Complete step-by-step answer:
Now we can construct and then solve by it, using this pattern method
$$\begin{gathered} 1^2=1 \\ {11}^2=121 \\ {111}^2=12321 \\ {1111}^2=1234321 \\ {11111}^2=123454321 \\ {111111}^2=12345654321 \end{gathered}$$
First we discuss about that the one square is one, eleven square is $$121$$, one hundred eleven square is $$12321$$,
Here we notice that it follows one pattern,
Suppose we take ${11}^2$ as equal to $$121$$ , the answer should start with one and end with one.
We can add $$\left(1+1=2\right)$$ that is in the middle position.

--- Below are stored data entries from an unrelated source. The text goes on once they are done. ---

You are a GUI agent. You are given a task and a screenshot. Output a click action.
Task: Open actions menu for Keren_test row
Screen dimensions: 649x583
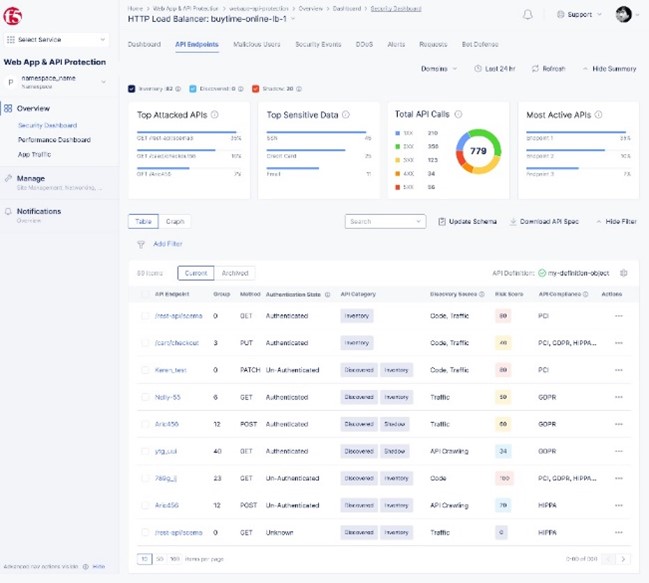click(618, 370)
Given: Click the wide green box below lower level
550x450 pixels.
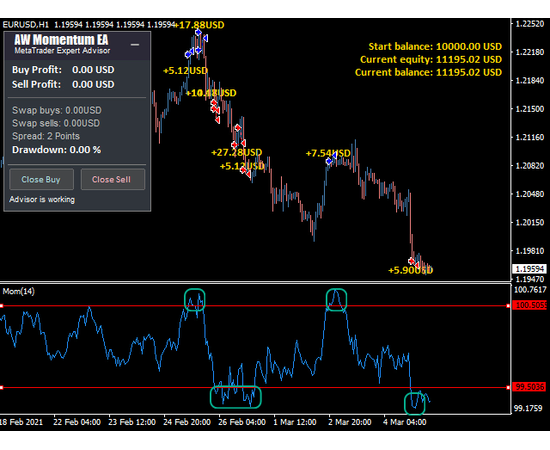Looking at the screenshot, I should pyautogui.click(x=236, y=397).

 Also we can take ${111}^2$ is equal to $$12321$$, answer should start and end with one and the middle term is $$\left(1+1+1\right)$$ that is equal to $$3$$ , and from second position of left and right is $$\left(1+1=2\right)$$.
Also we can take ${1111}^2$ is equal to $$1234321$$ , answer should start and end with one and the middle term is $$\left(1+1+1+1\right)$$ that is equal to $$4$$, and from third position of left and right this is of the form $$\left(1+1+1=3\right)$$ and from second portion of left and right this is of the form $$\left(1+1=2\right)$$
Also we can take ${11111}^2$ is equal to $$123454321$$, answer should start and end with one and the middle term is $$\left(1+1+1+1+1\right)$$ that is equal to$$5$$, and from fourth position of left and right this is of the form $$\left(1+1+1+1=4\right)$$ and from third position of left and right this is of the form $$\left(1+1+1=3\right)$$ and from second portion of left and right this is of the form $$\left(1+1=2\right)$$
Similarly we can find up to any $$1‘s$$ number.
Hence ${111111}^2=12345654321$.

Note:Here we can use many methods; in general, we can multiply it. In a short time it is best to decode it and using pattern method develop your analyse skills to deeper understand of making hidden patterns inside in it.